The basis of drug policy in most countries has been, and contin­ues to be insistence on law enforcement as being the essential element in dealing with the problem. This is understandable from the political point of view because resources put into law enforcement will give immediate results, more persons arrested, more drugs

seized therefore a successful policy. This explains why, in the United States, the only country from which I have been able to obtain information because such studies are lacking in Europe, in dealing with the cocaine problem approximately 90% of resources are used for law enforcement and about 7% for demand reduction.

Demand reduction programmes require heavy investment and will not show results until some years later. They are not therefore politically attractive.

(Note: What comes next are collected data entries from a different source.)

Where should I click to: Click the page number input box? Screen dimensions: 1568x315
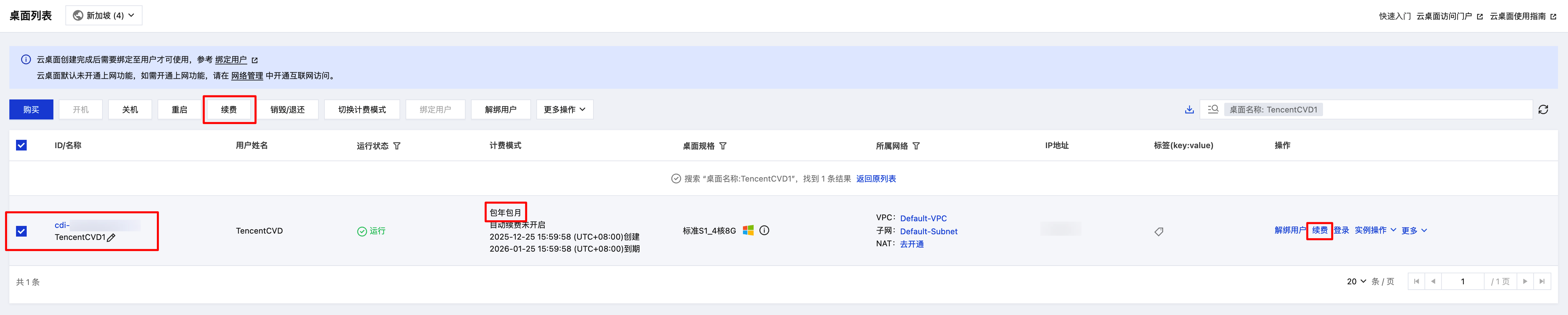[x=1462, y=282]
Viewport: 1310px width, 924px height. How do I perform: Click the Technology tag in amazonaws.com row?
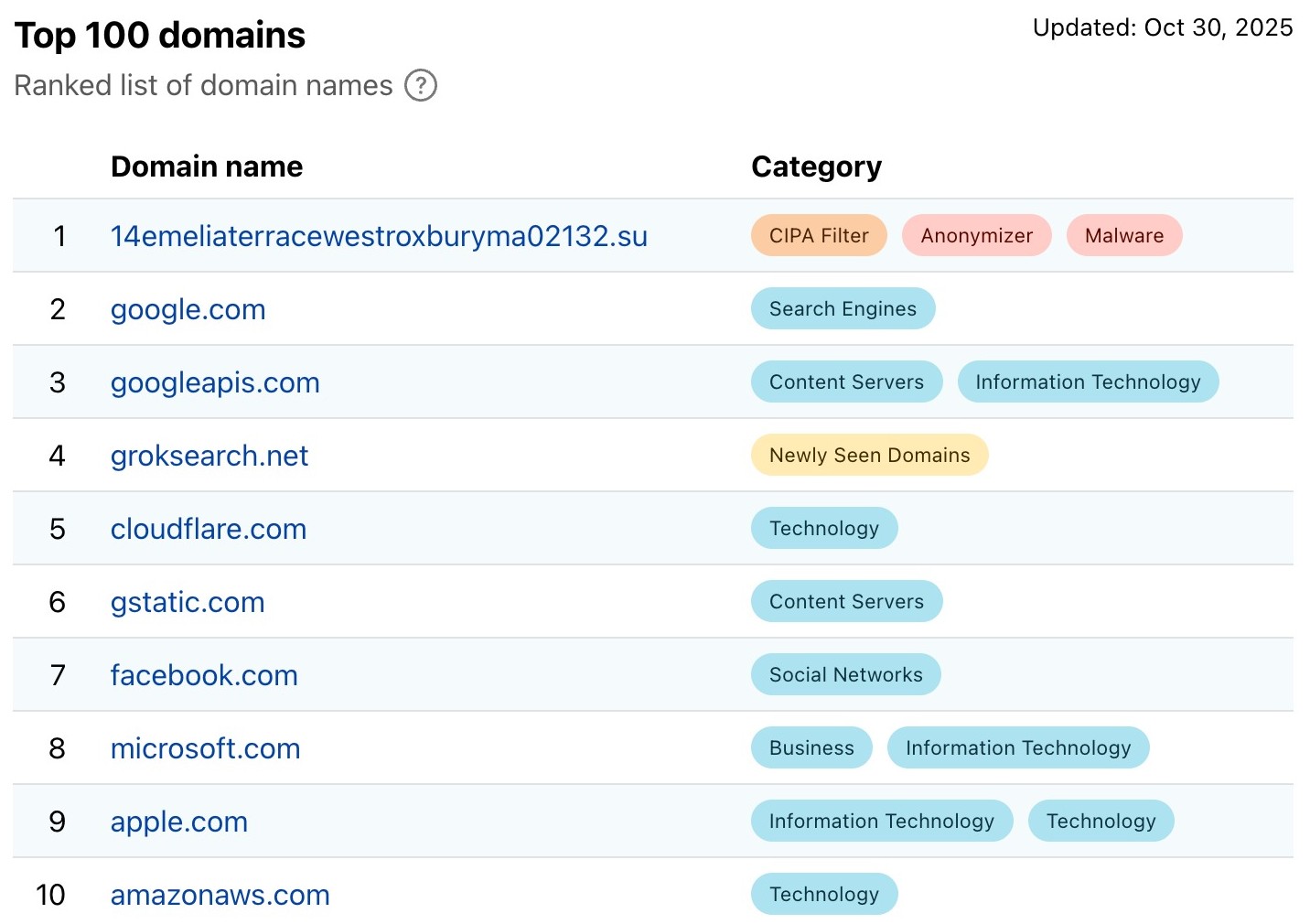(x=823, y=895)
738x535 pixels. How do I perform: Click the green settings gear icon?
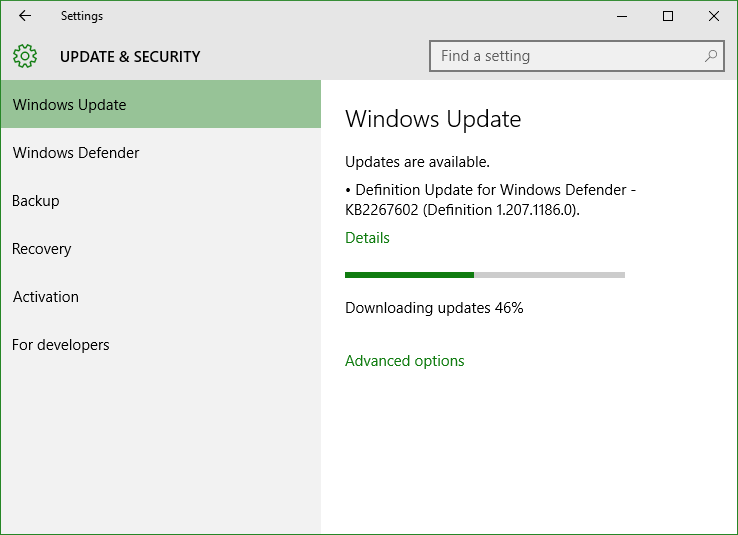(25, 56)
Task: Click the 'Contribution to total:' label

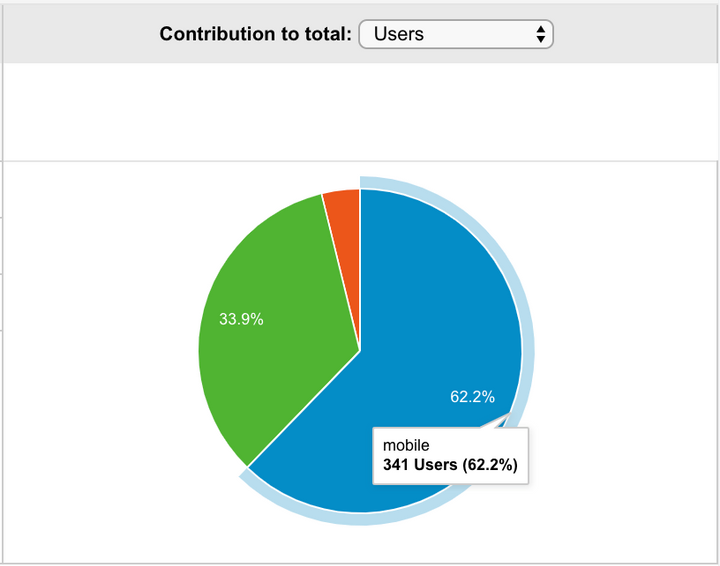Action: 255,34
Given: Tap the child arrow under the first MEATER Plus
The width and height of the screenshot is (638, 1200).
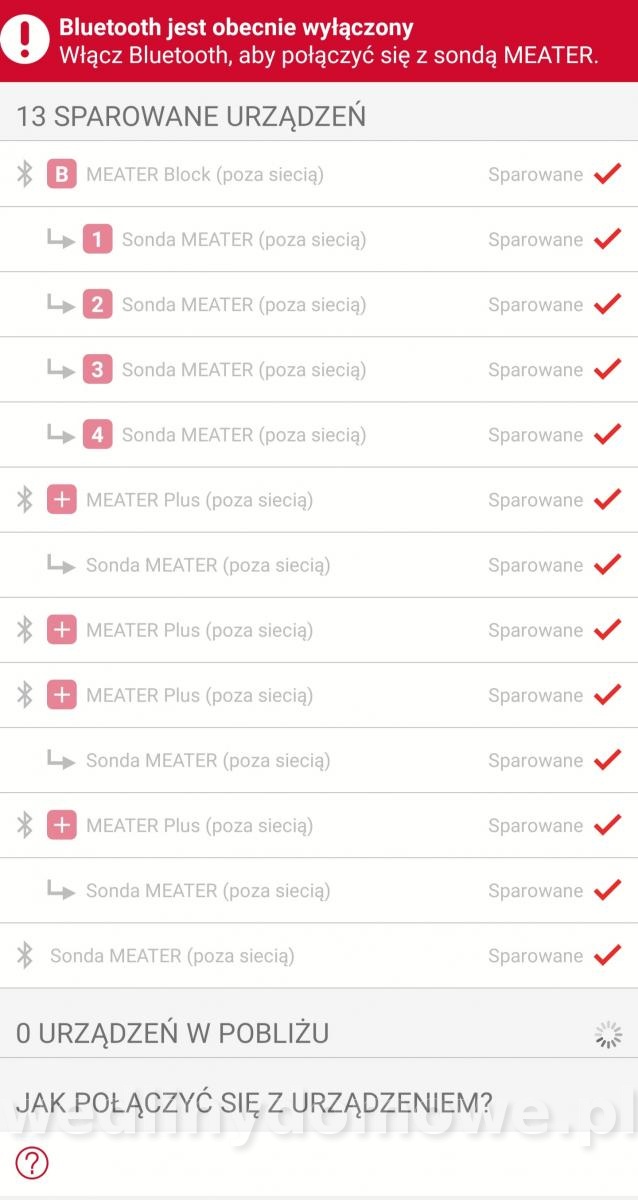Looking at the screenshot, I should 61,565.
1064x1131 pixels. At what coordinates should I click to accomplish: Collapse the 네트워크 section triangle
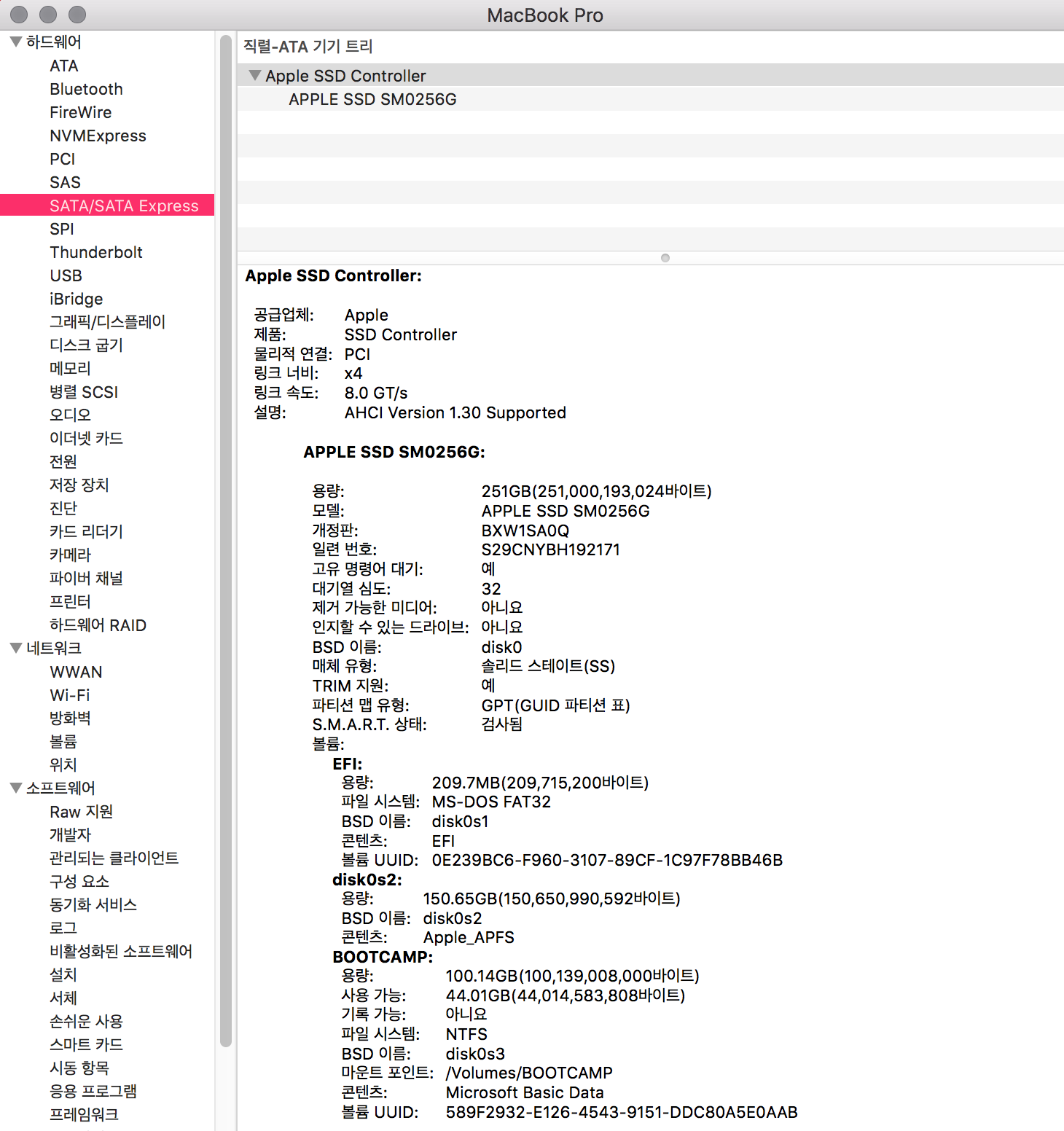15,648
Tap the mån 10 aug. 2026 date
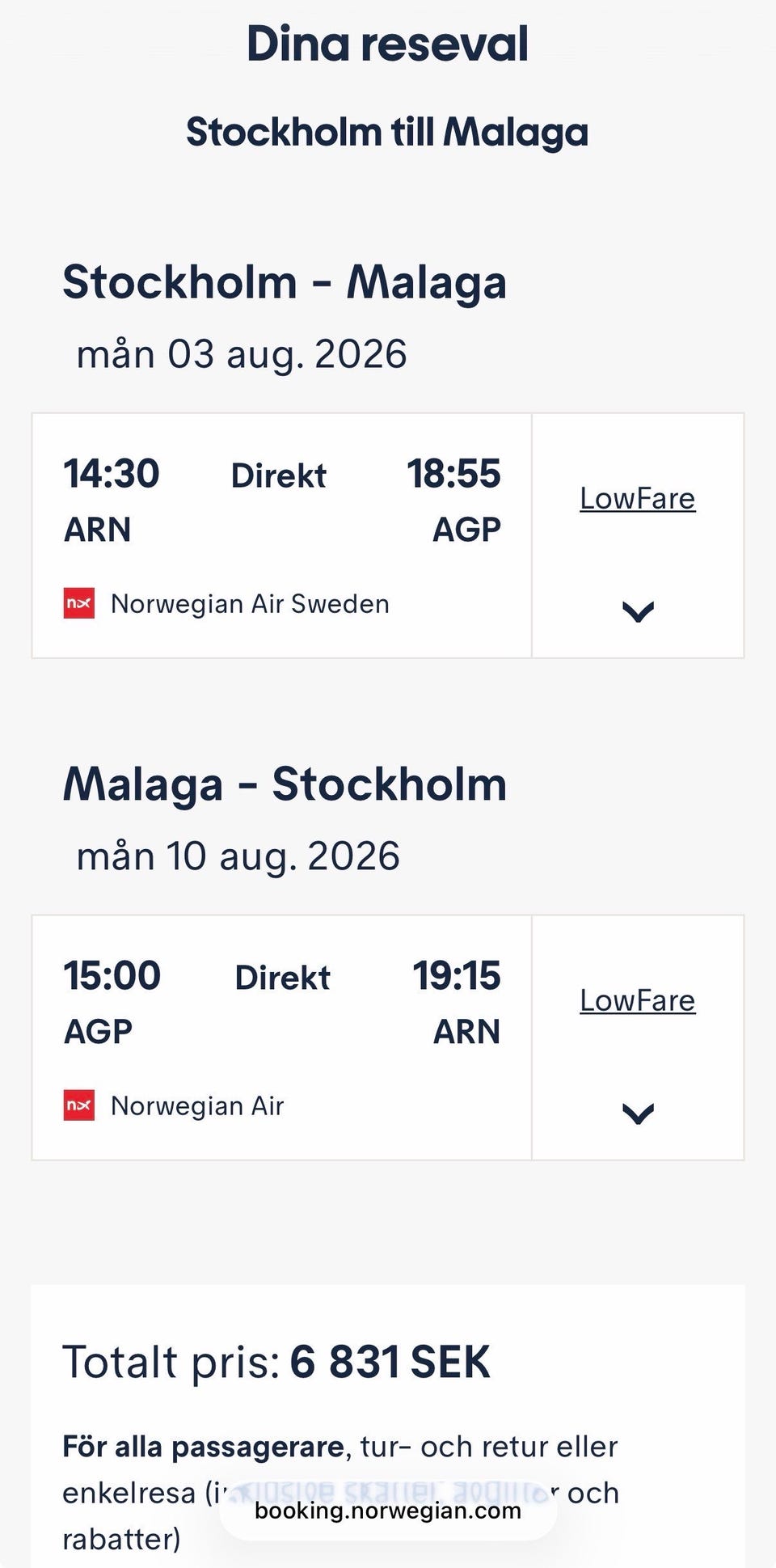 [x=238, y=856]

Now that it has been recognised, somewhat belated, that the abuse problem has become serious and related to the proliferation of A.I.D.S. there has been a rush to find solutions. The danger with precipitate action is that a somewhat disorganised uncoordinated approach appears. Even in the European Union not one country seems to have adopted the same approach as any other.

Liberalisation, legalisation, depenalisalion, decriminalisation have become catchwords in policy discussions as well as attempts to distinguish between soft and hard drugs. Differences of opinion exist on treatment measures to be adopted. In short we cannot truthfully speak of concerted European action, let alone a common global strat­egy.

3.

Priorities and responsibilities

The law enforcement approach alone cannot be successful. We must re-examine our priorities and above all assume our responsibilities. If drugs are produced it is because there is a market. We are the market. We can blame the producers, we can blame the traffickers and we can take action against them but if efforts are not seriously made to attack the problem of demand we have no real hope of success. This was accepted by ministers meeting in the Council of Europe in Strassbourg at the beginning of last year under the Pompidou group initiative. More emphasis is to be placed on prevention, treatment and rehabilitation, but it remains to be seen whether the investment in resources will match the political ambitions and above all whether they will match the resources of those who are our profes­sional enemy.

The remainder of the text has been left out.